UnsatisfiedLinkError and stracktraces
Tom Rodriguez
Thomas.Rodriguez at Sun.COM
Fri Oct 5 13:30:42 PDT 2007
> 1. Is there somewhere a specification of what methods need to be in the
> stacktrace? Would it also be OK to print something like this:
>
> java.lang.UnsatisfiedLinkError: nsub
> at java.lang.Throwable.fillInStackTrace(Native Method)
> at java.lang.Throwable.<init>(Throwable.java:214)
> at java.lang.Error.<init>(Error.java:67)
> at java.lang.LinkageError.<init>(LinkageError.java:54)
> at java.lang.UnsatisfiedLinkError.<init>(UnsatisfiedLinkError.java:53)
> at extest.nsub(Native Method)
> at extest.main(extest.java:336)
I don't think there's a specification of what should be in a stack trace other
than the vague language that they are precise. The standard logic we use for
recording stack traces skips the exception constructor frames since they're
really just noise. I think some printing functions for chained exceptions will
only dump a few frames of the stack trace and wasting five of them may make
those printouts less useful. With the Throwable.getStackTrace API it's possible
to programmatically inspect trace information which could conceivably expose
differences between implementations but that seems like stretch.
> 2. What is the reason the failing native method is in the stacktrace?

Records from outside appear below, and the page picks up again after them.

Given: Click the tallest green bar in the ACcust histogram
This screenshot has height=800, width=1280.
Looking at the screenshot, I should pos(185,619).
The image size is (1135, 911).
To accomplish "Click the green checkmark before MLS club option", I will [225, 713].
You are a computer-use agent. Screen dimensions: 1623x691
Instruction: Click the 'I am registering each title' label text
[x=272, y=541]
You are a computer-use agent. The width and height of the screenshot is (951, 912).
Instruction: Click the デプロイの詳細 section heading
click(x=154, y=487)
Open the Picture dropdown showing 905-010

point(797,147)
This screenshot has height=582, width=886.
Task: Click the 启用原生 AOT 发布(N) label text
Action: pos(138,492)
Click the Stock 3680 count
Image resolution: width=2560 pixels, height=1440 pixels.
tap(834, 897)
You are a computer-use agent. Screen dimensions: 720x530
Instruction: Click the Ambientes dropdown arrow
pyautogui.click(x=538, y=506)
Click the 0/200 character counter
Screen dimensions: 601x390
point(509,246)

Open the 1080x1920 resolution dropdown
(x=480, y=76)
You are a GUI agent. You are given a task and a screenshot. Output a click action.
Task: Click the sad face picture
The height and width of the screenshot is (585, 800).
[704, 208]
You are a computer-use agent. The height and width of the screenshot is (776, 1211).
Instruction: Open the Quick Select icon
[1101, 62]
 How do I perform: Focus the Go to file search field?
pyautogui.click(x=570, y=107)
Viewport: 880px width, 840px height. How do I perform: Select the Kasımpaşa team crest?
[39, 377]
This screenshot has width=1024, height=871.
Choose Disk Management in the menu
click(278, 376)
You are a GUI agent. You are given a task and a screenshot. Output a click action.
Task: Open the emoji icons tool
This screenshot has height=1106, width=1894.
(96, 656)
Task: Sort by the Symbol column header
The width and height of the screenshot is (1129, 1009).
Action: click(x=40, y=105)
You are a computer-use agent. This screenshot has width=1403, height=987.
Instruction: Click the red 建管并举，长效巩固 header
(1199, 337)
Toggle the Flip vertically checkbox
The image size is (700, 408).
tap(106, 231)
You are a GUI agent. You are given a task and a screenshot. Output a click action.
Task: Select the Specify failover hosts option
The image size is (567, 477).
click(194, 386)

> Actually it isn't called. I guess it's something about the way native
> methods are called in HotSpot (e.g. native stubs). Would this be OK
> too:
>
> java.lang.UnsatisfiedLinkError: extest.nsub()V
> at extest.main(extest.java:336)
I believe that at the point we throw it we've already pushed a frame for the
native method so we could start invoking it and then we discover that we can't
link it which is why it shows up in the call stack. I can't think of any reason
why one would be preferred over the other.